Murat Akpınar

Personal information
- Full name: Murat Cem Akpınar
- Date of birth: 24 January 1999 (age 27)
- Place of birth: Düzköy, Turkey
- Height: 1.70 m (5 ft 7 in)
- Position: Midfielder

Team information
- Current team: Erzurumspor
- Number: 11

Youth career
- 2007–2011: Yeni Düzköyspor
- 2011–2018: Trabzonspor

Senior career*
- Years: Team / Apps / (Gls)
- 2018–2024: Trabzonspor / 8 / (1)
- 2018: → 1461 Trabzon (loan) / 15 / (2)
- 2019: → Hekimoğlu Trabzon (loan) / 11 / (1)
- 2020–2021: → Kocaelispor (loan) / 32 / (3)
- 2022–2023: → Giresunspor (loan) / 30 / (0)
- 2023–2024: → Sakaryaspor (loan) / 26 / (2)
- 2024–2025: Sakaryaspor / 15 / (2)
- 2025: Bandırmaspor / 12 / (1)
- 2025–: Erzurumspor / 16 / (2)

International career
- 2015: Azerbaijan U17 / 13 / (2)

= Murat Akpınar =

Azerbaijani footballer (born 1999)

Murat Cem Akpınar (born 24 January 1999) is a Turkish professional footballer who plays as a midfielder for TFF 1. Lig club Erzurumspor. Born in Turkey, he has represented Azerbaijan at youth level.

==Professional career==
Akpınar made his professional debut for Trabzonspor in a 3–1 Süper Lig win over Göztepe S.K. on 22 February 2019.

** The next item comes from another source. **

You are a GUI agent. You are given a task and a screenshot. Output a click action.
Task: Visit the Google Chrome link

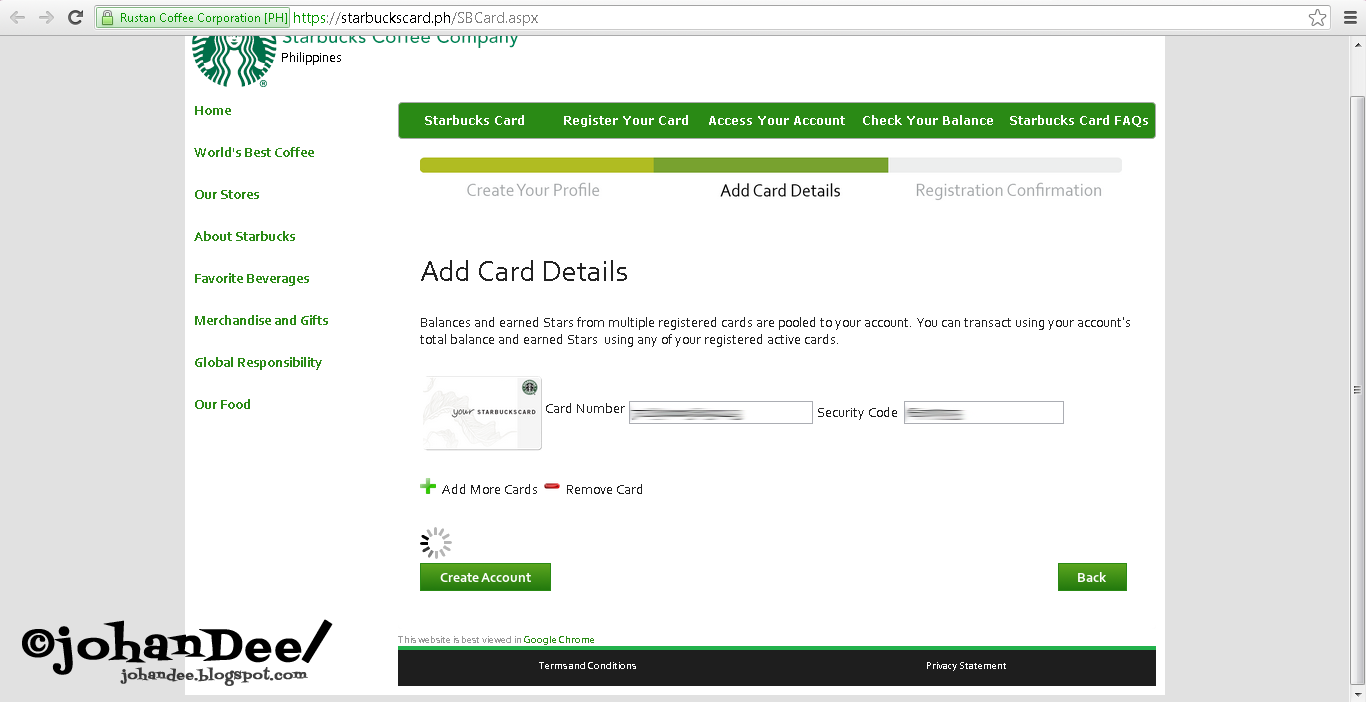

On 13 November 2025, Akpınar was banned from playing for 45 days for his involvement in the 2025 Turkish football betting scandal.

==International career==
Born in Turkey, Akpınar is of Azerbaijani and Turkish descent. He represented the Azerbaijan U17s in 2015.